[Stored data]
-------------------------
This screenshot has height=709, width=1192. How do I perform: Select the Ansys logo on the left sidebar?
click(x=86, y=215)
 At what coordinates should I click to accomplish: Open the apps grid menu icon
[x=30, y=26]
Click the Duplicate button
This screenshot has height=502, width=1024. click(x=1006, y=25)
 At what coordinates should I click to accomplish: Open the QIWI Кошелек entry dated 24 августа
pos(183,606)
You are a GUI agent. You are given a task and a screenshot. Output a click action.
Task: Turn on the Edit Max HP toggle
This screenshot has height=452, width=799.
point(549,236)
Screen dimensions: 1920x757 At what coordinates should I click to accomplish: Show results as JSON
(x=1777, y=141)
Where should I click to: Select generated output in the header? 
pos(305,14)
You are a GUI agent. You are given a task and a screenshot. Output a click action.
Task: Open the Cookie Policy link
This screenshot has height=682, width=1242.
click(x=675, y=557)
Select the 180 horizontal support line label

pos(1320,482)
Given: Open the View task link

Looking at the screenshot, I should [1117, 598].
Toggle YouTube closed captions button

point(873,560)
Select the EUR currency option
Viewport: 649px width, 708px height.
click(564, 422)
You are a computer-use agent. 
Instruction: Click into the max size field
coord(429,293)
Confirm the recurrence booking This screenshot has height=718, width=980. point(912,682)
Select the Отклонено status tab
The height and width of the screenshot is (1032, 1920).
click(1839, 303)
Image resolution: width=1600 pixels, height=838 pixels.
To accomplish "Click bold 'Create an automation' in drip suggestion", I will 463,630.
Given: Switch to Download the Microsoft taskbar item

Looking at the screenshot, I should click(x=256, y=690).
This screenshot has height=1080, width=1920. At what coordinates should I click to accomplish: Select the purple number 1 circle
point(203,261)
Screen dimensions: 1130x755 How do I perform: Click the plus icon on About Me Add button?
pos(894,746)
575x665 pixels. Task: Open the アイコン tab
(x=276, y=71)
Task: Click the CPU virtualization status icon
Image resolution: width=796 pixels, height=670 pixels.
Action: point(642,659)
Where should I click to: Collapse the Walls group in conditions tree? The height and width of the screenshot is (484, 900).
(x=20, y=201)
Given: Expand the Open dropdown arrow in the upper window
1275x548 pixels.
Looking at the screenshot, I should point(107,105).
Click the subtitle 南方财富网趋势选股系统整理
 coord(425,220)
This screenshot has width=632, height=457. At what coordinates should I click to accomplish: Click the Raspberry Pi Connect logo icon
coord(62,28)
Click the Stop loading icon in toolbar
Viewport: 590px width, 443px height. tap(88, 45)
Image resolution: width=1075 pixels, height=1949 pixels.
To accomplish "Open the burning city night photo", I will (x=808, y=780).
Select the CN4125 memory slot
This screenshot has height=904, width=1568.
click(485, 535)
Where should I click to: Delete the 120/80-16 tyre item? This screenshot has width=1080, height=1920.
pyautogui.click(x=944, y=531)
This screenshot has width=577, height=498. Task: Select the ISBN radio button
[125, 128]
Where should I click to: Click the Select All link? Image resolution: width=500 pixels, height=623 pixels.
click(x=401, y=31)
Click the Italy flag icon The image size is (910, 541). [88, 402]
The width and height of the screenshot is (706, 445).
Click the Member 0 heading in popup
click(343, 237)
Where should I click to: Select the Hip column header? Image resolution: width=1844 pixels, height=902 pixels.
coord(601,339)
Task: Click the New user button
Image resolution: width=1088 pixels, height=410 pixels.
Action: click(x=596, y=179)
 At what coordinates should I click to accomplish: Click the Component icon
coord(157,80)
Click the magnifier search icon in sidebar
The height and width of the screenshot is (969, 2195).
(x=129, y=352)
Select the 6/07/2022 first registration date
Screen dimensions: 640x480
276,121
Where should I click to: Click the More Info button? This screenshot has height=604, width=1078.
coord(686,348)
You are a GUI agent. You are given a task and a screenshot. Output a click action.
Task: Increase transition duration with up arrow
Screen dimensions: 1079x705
-------------------------
TO DO: Copy out all lines from the records where the word "arrow" appears.

REPLY TO THE TASK:
Given: Expand the Open dropdown arrow in the upper window
Task: Increase transition duration with up arrow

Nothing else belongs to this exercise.